For the farmers themselves, the consecutive shocks have created a grinding sense of helplessness. They cannot control the weather. They cannot control geopolitical events that close export markets. What they can control—the care of their trees, the timing of their work—has proven insufficient against forces far larger than any individual farm. The question now is whether prices will rise enough to offset the smaller harvest, or whether growers will face yet another year of losses.

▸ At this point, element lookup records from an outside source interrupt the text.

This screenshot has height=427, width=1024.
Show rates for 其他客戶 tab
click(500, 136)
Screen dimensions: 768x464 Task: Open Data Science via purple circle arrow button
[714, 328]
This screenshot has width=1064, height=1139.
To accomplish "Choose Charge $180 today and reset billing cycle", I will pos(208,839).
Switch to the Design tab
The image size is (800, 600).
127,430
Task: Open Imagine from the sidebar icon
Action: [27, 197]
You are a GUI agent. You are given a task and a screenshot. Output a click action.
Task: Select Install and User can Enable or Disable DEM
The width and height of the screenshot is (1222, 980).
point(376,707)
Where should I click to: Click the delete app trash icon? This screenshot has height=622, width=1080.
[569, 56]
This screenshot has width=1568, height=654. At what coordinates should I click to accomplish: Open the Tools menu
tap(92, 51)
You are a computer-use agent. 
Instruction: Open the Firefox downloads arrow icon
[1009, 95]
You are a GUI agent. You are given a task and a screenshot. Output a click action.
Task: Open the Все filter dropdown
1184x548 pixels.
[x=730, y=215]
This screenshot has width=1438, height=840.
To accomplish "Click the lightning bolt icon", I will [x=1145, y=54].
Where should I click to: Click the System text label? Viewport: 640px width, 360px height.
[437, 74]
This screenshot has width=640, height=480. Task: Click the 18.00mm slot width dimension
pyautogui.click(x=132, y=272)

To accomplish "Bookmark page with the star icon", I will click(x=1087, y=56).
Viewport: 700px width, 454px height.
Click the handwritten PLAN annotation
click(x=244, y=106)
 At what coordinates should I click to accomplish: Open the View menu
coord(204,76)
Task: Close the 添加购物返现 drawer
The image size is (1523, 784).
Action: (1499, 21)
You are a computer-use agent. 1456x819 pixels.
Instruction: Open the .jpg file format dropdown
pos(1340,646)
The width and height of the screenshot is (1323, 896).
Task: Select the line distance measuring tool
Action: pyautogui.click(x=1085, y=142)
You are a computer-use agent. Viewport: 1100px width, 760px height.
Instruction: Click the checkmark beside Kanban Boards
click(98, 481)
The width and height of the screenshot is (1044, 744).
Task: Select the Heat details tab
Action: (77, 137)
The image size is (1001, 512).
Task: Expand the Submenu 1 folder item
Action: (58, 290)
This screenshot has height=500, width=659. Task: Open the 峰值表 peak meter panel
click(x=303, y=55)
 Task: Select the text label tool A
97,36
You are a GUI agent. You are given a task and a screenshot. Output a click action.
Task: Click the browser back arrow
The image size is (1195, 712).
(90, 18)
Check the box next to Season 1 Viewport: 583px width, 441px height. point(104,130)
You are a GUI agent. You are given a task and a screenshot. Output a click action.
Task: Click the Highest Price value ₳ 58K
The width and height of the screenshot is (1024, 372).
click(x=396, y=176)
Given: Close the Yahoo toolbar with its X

The situation is simply a catastrophe. There has been a collapse of more than 80% in the size of this year's crop compared with last year.
— Alex Kaplan, manager of orchards at Kibbutz Kinneret
In 2025, we actually dealt with a record harvest, and at the same time with prices in free fall. It was a record year in terms of quantity but a negative record in terms of return to the grower.
— Alex Kaplan
A Conversa do Hearth Outra perspectiva sobre a história
Inventor

Why did the cold in March matter so much? Couldn't the trees just flower again later?

Model

Mango trees have a narrow window. They flower once a year, and if that window is disrupted by cold, there's no second chance. The insects that pollinate them need warmth to be active. Below 20 degrees, they slow down. No pollination means no fruit set, and that's the year gone.

Inventor

So the farmers were expecting a good year?

Model

Yes. March started promisingly. Kaplan said the flowering season looked good at first. Then the temperatures dropped and the rain came, and within weeks it became clear the crop was damaged. By April, they could see the problem—flowers without fruit, fruit without pits, fruit too small to sell.

Inventor

What about last year? You mentioned 2025 was different.

Model

Completely different problem. Perfect weather, record harvest. But the markets were flooded. Prices collapsed to one shekel per kilogram—basically nothing. The European boycott and the Houthi blockade had closed export markets. Farmers were picking fruit and losing money on every ton.

Inventor

So they went from too much fruit to too little.

Model

Exactly. And both years they lost money. Last year from oversupply, this year from climate. Kaplan said it himself: one year hurt by war, the next by nature. There's no winning.

Inventor

Will prices go up now?

Model

Almost certainly. The packing houses are reporting their lowest volumes in a decade. Supply is down 70 percent or more. Leshem expects prices to be higher than consumers are used to. But whether that helps the farmers depends on how much higher prices go—and whether it's enough to cover their losses.

Inventor

Is this a one-year problem or something bigger?

Model

That's the question. One grower said he'd never seen a drop this sharp in his working life. But climate volatility is becoming the new normal. The farmers are exposed to both market shocks and weather extremes, and they have almost no control over either.